Tribesmen is an homage to the controversial Italian exploitation cannibal movies of the 1970s and 1980s. Titles such as Cannibal Holocaust and Cannibal Ferox shocked and ended up banned in many countries. Growing up during the height of the “video nasty” era in the U.K., it was these titles that bore the brunt of government attacks and censorship.
Tribesmen is the story of a hack Italian director and his multinational group of unfortunate actors and crew. A small plane drops them off on a remote island filming location in the Caribbean. Unfortunately for them, the island has a bloody and cursed history. As you would expect, things quickly turn sour and spiral out of control. The movie director, Tito Bronze, is completely obnoxious and a character you’ll love to hate. He is smarmy, sexist, racist and just oozes unpleasantness. Author Adam Cesare throws in Denny, a heroin addicted cameraman, Umberto, a brutish leading man, Cynthia, a naive actress looking for her big break, Daria, a make up artist, and Jacques, a writer putting together the movie screenplay as they go. It’s an interesting cast of characters and each chapter focuses on a different one of them. The lines between those corrupted by the island and the innocent are quickly drawn.

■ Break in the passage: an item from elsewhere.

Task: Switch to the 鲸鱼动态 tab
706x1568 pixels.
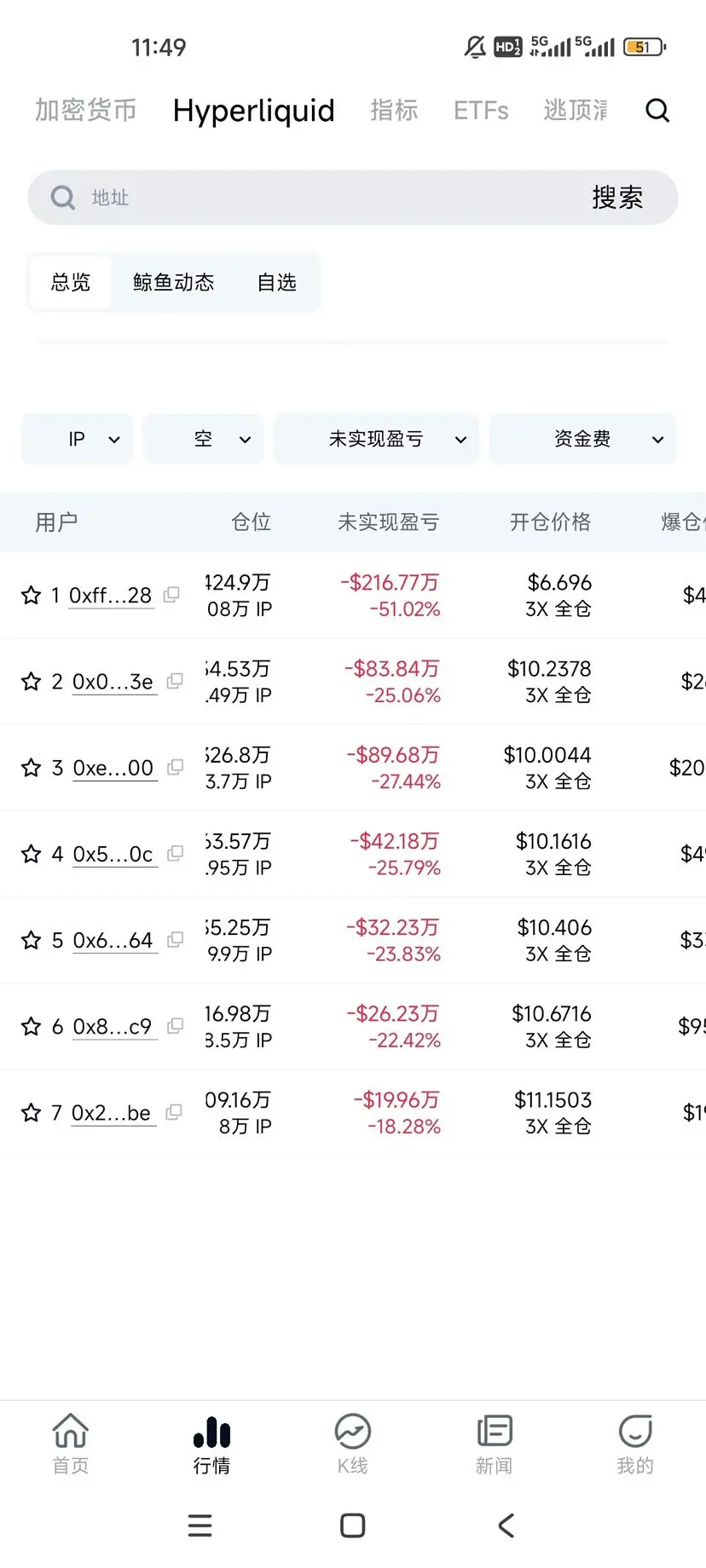Action: 174,283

It feels authentic, in that this was how many of the mass-produced über cheap cannibal movies were made. There is even a nod to the controversy over the killing of animals in the real movies as a pig meets an unpleasant fate. The fate of the humans in the book is far worse as the cannibal theme takes over. Umberto is an impressive and lunatic cannibal. The gory descriptions of his flesh-eating and his descent into a primal cannibal are vivid and effective. The violence is graphic. It’s cleverly written, as the movie they are filming quickly becomes their brutal reality.

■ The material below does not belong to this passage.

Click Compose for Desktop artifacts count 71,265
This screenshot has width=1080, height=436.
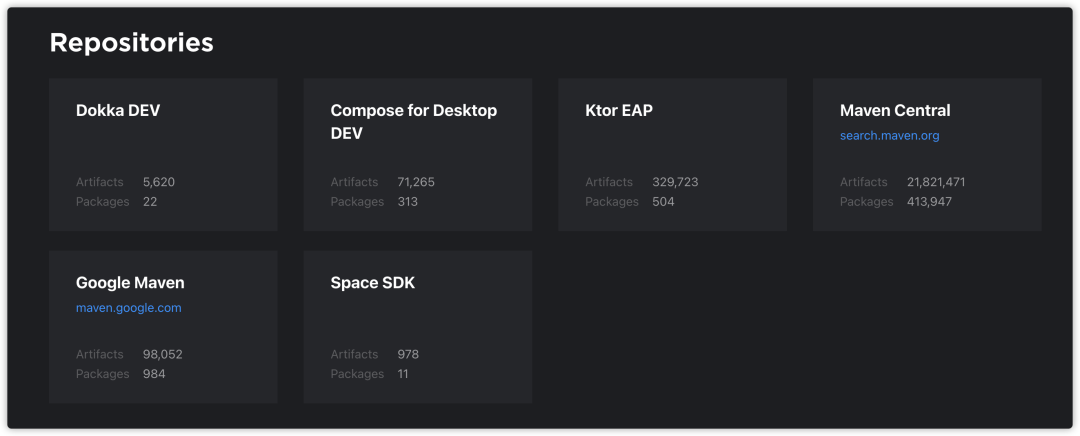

The great thing about the book is that Cesare avoids the obvious cliché of savage natives. It is the crew themselves who fall victim to the evil spirits of the island. It’s a pretty short story with a tight, fast pace, and no padding. It’s a great throw back to that era and refreshing as cannibal stories rarely appear in horror any more. It’s an entertaining must-read.
A recommended non-fiction title on the subject of Italian cannibal movies and the fascinating controversy that surrounded them is Eaten Alive!: Italian Cannibal and Zombie Movies.
Book Cover Blurb:
In the early 80’s – at the height of the ultra-violent “Italian cannibal” grindhouse film craze – a small international cast and crew descend on an isolated Caribbean island, hoping to crassly exploit the native talent.
But the angry, undead spirits of the island have a different, more original script in mind. And as horror after staggering horror unfolds, the camera keeps rolling. To the blood-spattered end…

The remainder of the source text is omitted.